[THE PROBLEM]: Reproduce verbatim every one of the entries from the line containing "This screenshot has height=500, width=922." down to the line containing "Looking at the screenshot, I should 229,270.", including both of those lines.

[EXCERPTED DATA]:
** Start **

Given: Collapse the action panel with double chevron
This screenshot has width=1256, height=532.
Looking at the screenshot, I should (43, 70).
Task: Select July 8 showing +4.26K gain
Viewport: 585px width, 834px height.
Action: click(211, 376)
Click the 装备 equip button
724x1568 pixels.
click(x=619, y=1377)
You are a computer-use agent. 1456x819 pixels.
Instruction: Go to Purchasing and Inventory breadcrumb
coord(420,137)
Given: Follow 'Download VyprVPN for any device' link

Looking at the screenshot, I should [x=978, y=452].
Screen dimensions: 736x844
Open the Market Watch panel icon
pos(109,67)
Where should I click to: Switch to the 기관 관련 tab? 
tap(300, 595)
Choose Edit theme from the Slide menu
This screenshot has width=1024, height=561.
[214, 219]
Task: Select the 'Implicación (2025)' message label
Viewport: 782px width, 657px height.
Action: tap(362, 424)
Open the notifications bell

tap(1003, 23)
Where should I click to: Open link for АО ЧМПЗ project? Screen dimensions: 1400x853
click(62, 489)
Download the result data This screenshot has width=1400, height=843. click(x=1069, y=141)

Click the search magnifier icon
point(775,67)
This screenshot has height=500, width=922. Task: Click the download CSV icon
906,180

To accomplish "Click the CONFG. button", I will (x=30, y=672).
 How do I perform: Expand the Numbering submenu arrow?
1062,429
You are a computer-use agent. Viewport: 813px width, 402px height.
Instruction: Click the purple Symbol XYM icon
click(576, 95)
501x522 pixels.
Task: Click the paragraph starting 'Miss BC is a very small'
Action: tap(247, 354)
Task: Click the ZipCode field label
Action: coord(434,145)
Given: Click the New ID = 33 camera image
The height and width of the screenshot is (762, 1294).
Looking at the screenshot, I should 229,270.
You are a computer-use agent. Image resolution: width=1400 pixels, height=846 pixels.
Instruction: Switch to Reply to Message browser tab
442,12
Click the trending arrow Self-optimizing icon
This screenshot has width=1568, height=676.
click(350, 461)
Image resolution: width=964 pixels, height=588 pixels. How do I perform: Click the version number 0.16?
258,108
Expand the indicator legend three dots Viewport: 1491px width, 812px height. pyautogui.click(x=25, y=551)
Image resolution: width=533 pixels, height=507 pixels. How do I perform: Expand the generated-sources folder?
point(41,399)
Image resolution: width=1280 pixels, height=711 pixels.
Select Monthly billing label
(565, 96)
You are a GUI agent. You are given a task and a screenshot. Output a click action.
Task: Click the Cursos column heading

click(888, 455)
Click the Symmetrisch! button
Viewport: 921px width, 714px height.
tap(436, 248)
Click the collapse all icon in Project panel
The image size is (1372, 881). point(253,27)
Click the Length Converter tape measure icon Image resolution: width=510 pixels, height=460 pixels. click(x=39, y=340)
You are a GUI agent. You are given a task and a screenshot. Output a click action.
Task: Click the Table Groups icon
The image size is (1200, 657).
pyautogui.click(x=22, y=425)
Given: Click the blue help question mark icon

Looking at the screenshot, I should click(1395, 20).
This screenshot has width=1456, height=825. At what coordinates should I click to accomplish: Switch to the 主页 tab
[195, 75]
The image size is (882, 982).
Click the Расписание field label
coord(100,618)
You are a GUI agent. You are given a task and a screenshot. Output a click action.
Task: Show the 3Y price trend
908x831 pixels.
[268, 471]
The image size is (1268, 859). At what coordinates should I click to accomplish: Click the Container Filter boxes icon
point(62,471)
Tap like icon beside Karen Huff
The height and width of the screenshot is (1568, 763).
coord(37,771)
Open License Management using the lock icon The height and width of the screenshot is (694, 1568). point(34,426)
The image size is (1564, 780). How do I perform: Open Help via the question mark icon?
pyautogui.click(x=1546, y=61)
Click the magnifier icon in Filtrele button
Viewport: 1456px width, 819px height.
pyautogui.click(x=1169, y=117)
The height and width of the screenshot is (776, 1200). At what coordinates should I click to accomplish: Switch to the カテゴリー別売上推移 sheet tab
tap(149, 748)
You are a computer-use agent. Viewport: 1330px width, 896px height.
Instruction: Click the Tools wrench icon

** End **

[WORKED SOLUTION]:
This screenshot has height=500, width=922. Task: Click the download CSV icon
906,180

To accomplish "Click the CONFG. button", I will (x=30, y=672).
 How do I perform: Expand the Numbering submenu arrow?
1062,429
You are a computer-use agent. Viewport: 813px width, 402px height.
Instruction: Click the purple Symbol XYM icon
click(576, 95)
501x522 pixels.
Task: Click the paragraph starting 'Miss BC is a very small'
Action: tap(247, 354)
Task: Click the ZipCode field label
Action: coord(434,145)
Given: Click the New ID = 33 camera image
The height and width of the screenshot is (762, 1294).
Looking at the screenshot, I should 229,270.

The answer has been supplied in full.